The adjacent issue of biometrics compounds this picture. Comfort with biometric analysis remains generally low, with Australians more likely to report discomfort across most applications, and unease appears to be increasing. Trust in organisations to collect and use biometric information has fallen sharply, from 24% in 2023 to just 13% in 2026. Comfort is lowest for personalisation and advertising uses, with only one in 10 Australians comfortable with retail stores recognising customers to recommend products (11%, down from 19%) or shopping centres targeting advertisements using biometrics (9%, down from 17% in 2023).
Given that biometric analysis increasingly relies on AI systems, these two areas of declining community present a compounding compliance and reputational risk for organisations operating in both spaces.
Trust as a commercial asset
The ACAPS 2026 findings make clear the growing importance of privacy compliance. Around two-thirds of Australians say they would be more willing to use digital services if they felt their personal information was handled fairly and responsibly and, for industries that depend on data-driven business models, that finding represents a commercial opportunity as much as a regulatory signal. Organisations that limit collection and retention, constrain secondary uses, and provide complaint, access and correction pathways that are accessible and effective are better placed to build the trust on which digital engagement depends.

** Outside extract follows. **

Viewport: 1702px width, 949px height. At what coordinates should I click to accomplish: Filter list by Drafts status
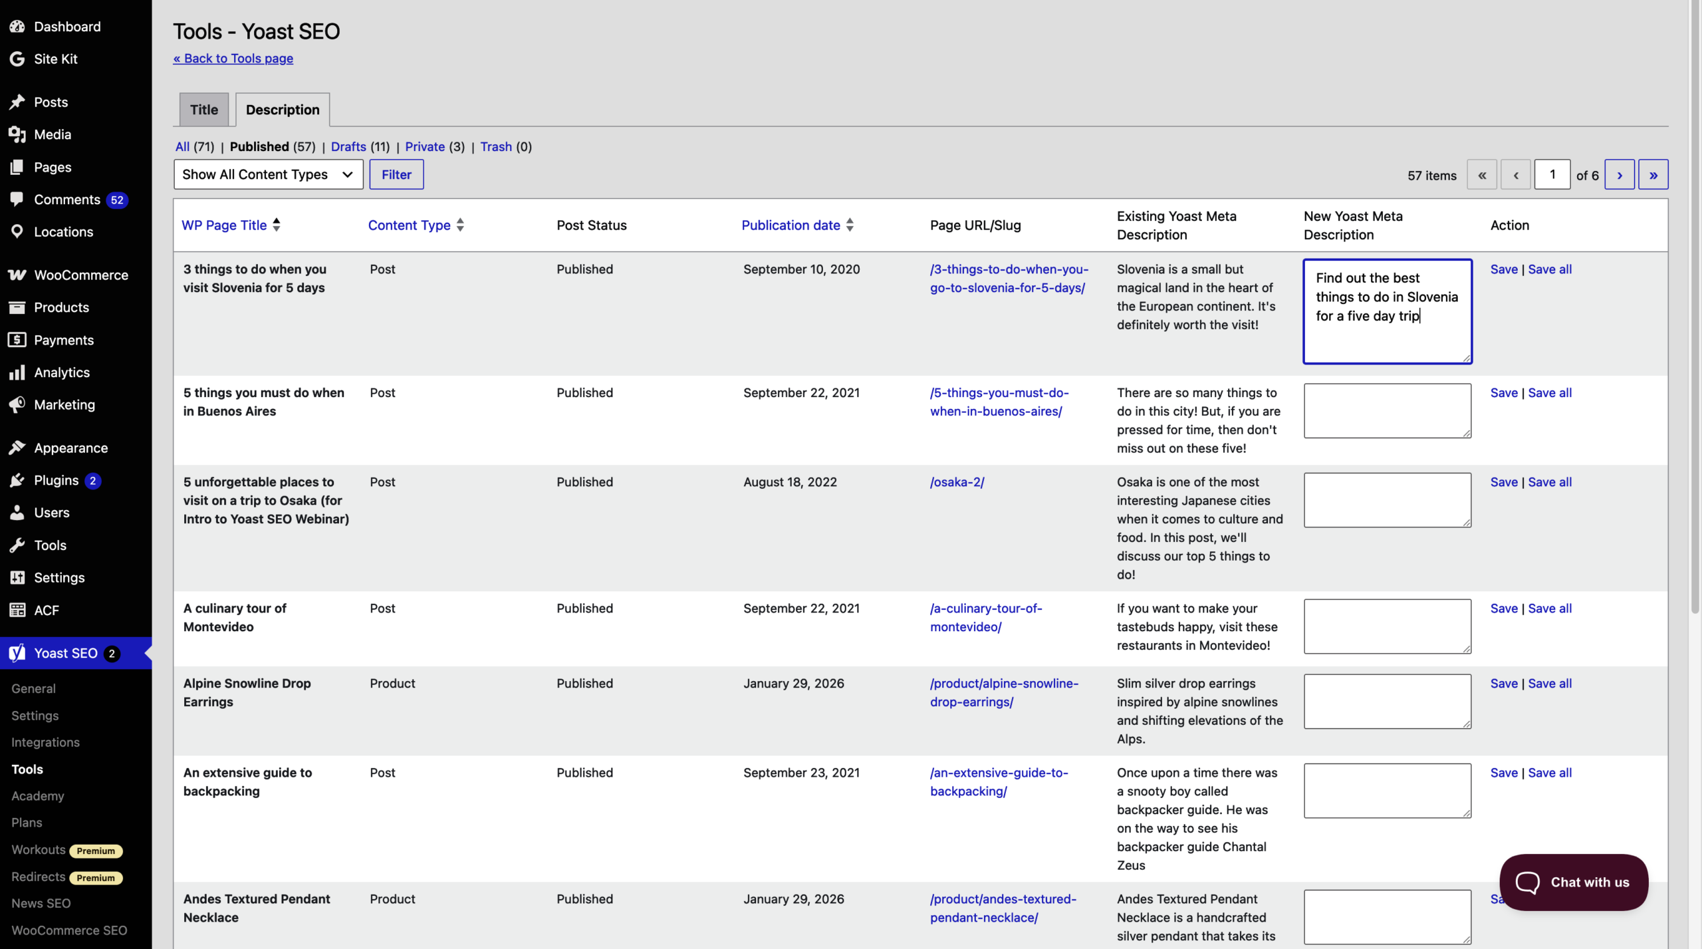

While further reforms to update the Privacy Act are still expected, the OAIC is not waiting. It is taking a risk based and proportionate approach to regulation on a number of different fronts including FRT and tracking pixels, through a lens of what are "fair and reasonable" practices and spelling out its expectations. Organisations that approach privacy as a strategic and commercial imperative, rather than a constraint, will be better positioned for the regulatory environment that is now arriving and to avoid the amplified privacy risks from AI deployment.